### Problem
Copy every entry precisely.

[Extracted data entries]
□ □ □ □

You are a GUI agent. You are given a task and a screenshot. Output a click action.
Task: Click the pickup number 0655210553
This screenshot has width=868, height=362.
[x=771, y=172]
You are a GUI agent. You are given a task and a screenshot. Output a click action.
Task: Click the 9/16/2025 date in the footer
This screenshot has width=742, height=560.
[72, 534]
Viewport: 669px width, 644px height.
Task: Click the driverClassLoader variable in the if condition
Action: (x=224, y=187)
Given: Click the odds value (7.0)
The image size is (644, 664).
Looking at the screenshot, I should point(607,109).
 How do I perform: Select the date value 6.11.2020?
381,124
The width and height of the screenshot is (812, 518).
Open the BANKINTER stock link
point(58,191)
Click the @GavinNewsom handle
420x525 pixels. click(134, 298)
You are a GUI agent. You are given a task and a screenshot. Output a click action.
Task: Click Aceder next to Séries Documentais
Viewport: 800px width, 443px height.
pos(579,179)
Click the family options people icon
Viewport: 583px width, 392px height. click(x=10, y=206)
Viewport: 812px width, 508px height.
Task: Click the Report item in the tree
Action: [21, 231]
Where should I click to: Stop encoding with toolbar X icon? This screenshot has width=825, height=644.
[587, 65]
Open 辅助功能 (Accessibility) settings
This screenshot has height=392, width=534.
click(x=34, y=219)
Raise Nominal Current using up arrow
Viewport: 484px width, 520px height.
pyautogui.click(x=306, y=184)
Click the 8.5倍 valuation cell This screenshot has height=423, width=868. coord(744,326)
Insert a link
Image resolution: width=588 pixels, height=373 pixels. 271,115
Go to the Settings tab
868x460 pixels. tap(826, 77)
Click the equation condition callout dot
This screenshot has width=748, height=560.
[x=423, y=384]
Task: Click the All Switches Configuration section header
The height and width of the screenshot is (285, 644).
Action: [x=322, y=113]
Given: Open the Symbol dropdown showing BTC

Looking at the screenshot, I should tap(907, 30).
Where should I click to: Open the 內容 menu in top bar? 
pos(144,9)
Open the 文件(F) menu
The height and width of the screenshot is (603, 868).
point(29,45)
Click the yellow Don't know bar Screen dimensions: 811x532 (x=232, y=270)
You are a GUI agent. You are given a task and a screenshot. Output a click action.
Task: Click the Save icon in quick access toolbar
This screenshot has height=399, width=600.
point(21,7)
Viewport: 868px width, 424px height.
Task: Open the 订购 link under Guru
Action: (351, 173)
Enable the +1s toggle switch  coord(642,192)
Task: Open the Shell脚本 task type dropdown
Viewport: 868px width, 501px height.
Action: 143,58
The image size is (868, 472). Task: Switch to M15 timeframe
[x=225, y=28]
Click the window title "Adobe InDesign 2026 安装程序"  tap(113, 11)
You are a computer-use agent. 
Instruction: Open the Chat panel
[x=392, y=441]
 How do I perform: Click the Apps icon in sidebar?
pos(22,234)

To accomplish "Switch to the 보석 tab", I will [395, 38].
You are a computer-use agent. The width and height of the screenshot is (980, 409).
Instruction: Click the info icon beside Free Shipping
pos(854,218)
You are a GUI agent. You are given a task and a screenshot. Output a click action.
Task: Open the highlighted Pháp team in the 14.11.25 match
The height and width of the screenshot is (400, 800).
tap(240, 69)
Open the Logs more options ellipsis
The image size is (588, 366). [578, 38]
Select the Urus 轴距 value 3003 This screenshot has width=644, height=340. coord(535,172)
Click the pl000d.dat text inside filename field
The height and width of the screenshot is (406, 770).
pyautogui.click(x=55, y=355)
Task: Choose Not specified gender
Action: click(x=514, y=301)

□ □ □ □

### Exercise solution
You are a GUI agent. You are given a task and a screenshot. Output a click action.
Task: Click the pickup number 0655210553
This screenshot has width=868, height=362.
[x=771, y=172]
You are a GUI agent. You are given a task and a screenshot. Output a click action.
Task: Click the 9/16/2025 date in the footer
This screenshot has width=742, height=560.
[72, 534]
Viewport: 669px width, 644px height.
Task: Click the driverClassLoader variable in the if condition
Action: (x=224, y=187)
Given: Click the odds value (7.0)
The image size is (644, 664).
Looking at the screenshot, I should point(607,109).
 How do I perform: Select the date value 6.11.2020?
381,124
The width and height of the screenshot is (812, 518).
Open the BANKINTER stock link
point(58,191)
Click the @GavinNewsom handle
420x525 pixels. click(134, 298)
You are a GUI agent. You are given a task and a screenshot. Output a click action.
Task: Click Aceder next to Séries Documentais
Viewport: 800px width, 443px height.
pos(579,179)
Click the family options people icon
Viewport: 583px width, 392px height. click(x=10, y=206)
Viewport: 812px width, 508px height.
Task: Click the Report item in the tree
Action: [21, 231]
Where should I click to: Stop encoding with toolbar X icon? This screenshot has width=825, height=644.
[587, 65]
Open 辅助功能 (Accessibility) settings
This screenshot has height=392, width=534.
click(x=34, y=219)
Raise Nominal Current using up arrow
Viewport: 484px width, 520px height.
pyautogui.click(x=306, y=184)
Click the 8.5倍 valuation cell This screenshot has height=423, width=868. coord(744,326)
Insert a link
Image resolution: width=588 pixels, height=373 pixels. 271,115
Go to the Settings tab
868x460 pixels. tap(826, 77)
Click the equation condition callout dot
This screenshot has width=748, height=560.
[x=423, y=384]
Task: Click the All Switches Configuration section header
The height and width of the screenshot is (285, 644).
Action: [x=322, y=113]
Given: Open the Symbol dropdown showing BTC

Looking at the screenshot, I should tap(907, 30).
Where should I click to: Open the 內容 menu in top bar? 
pos(144,9)
Open the 文件(F) menu
The height and width of the screenshot is (603, 868).
point(29,45)
Click the yellow Don't know bar Screen dimensions: 811x532 (x=232, y=270)
You are a GUI agent. You are given a task and a screenshot. Output a click action.
Task: Click the Save icon in quick access toolbar
This screenshot has height=399, width=600.
point(21,7)
Viewport: 868px width, 424px height.
Task: Open the 订购 link under Guru
Action: (351, 173)
Enable the +1s toggle switch  coord(642,192)
Task: Open the Shell脚本 task type dropdown
Viewport: 868px width, 501px height.
Action: 143,58
The image size is (868, 472). Task: Switch to M15 timeframe
[x=225, y=28]
Click the window title "Adobe InDesign 2026 安装程序"  tap(113, 11)
You are a computer-use agent. 
Instruction: Open the Chat panel
[x=392, y=441]
 How do I perform: Click the Apps icon in sidebar?
pos(22,234)

To accomplish "Switch to the 보석 tab", I will [395, 38].
You are a computer-use agent. The width and height of the screenshot is (980, 409).
Instruction: Click the info icon beside Free Shipping
pos(854,218)
You are a GUI agent. You are given a task and a screenshot. Output a click action.
Task: Open the highlighted Pháp team in the 14.11.25 match
The height and width of the screenshot is (400, 800).
tap(240, 69)
Open the Logs more options ellipsis
The image size is (588, 366). [578, 38]
Select the Urus 轴距 value 3003 This screenshot has width=644, height=340. coord(535,172)
Click the pl000d.dat text inside filename field
The height and width of the screenshot is (406, 770).
pyautogui.click(x=55, y=355)
Task: Choose Not specified gender
Action: click(x=514, y=301)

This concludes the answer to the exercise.